Karima Walker’s voice is the North Star that guides the album through its journey. Her understated delivery and relaxed precision sit perfectly on top of the soft ground it walks on. The beauty of her singing forms a cohesive meniscus over arrangements that are shifting sand of sound washes, crackling loops and uncertain resolutions and her doubled voice also gives the impression of Alice both in Wonderland and through the Looking Glass. Walker says “I sought to make arrangements that swell at certain moments and barely hold together at others, moving with my breath and other rhythms connecting my body to the natural world. Ultimately, I was seeking to draw myself out, to reconstruct my personal narrative.”

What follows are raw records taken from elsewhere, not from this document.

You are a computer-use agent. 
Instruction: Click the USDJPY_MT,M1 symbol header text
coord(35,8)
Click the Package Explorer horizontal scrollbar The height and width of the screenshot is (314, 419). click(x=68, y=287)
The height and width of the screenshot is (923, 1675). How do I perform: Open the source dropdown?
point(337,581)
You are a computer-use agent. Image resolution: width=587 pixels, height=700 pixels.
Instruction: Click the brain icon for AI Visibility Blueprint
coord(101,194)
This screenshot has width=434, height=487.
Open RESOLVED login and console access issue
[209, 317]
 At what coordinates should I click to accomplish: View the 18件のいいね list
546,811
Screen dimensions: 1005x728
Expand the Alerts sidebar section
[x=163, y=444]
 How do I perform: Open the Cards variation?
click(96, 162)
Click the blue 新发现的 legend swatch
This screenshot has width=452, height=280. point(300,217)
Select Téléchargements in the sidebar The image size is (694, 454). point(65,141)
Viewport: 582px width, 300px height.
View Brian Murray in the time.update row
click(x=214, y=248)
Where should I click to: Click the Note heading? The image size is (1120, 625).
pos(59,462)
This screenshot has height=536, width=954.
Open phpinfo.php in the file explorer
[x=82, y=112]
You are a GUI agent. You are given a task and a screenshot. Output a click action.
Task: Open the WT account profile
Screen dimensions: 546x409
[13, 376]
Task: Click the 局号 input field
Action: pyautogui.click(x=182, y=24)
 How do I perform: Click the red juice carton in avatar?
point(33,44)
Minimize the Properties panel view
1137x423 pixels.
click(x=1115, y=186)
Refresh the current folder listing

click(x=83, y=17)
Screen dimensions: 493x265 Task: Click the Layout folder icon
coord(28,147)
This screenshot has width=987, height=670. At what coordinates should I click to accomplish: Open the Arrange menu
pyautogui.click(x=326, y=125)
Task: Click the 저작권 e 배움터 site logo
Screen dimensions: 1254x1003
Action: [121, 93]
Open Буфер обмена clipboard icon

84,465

Waking the Dreaming Body mixes the acoustic and electronically processed into an ethereal stew that reflects its genesis in one of the hottest desert summers in Arizona’s history. You can almost sense the delirious effect of heat here, the sparseness of the landscape and its mirages. The simple repetition of the guitar lines drift gratifyingly over electronic loops on tracks like ‘Reconstellated’ and ‘Softer’ and, where the vocal-led tracks are close to terra firma, there are others like ‘Interlude’, “Horizon, Harbor Resonance” and “For Heddi” that are pure electronic meditations that want to retune your alpha waves. ‘Window I’ features piano, cello-like loop and a hint of strings that trail off halfway through its 8’47” into sounds that could be from the seashore or blood rushing, and the title track itself sounds like something the SETI institute hope they’ll receive from space.
This kind of ambient-folk is languorous and sits on the outskirts of ASMR; a calming world you can escape to for it’s 40 minute running time. It shares a postcode with one of my favourite albums of 2020 Sing High! Sing Low! by The Silver Field as they both provide an opulent reverie that folds dreams into reality and compels us to slow down and be in the moment; and what a moment it is.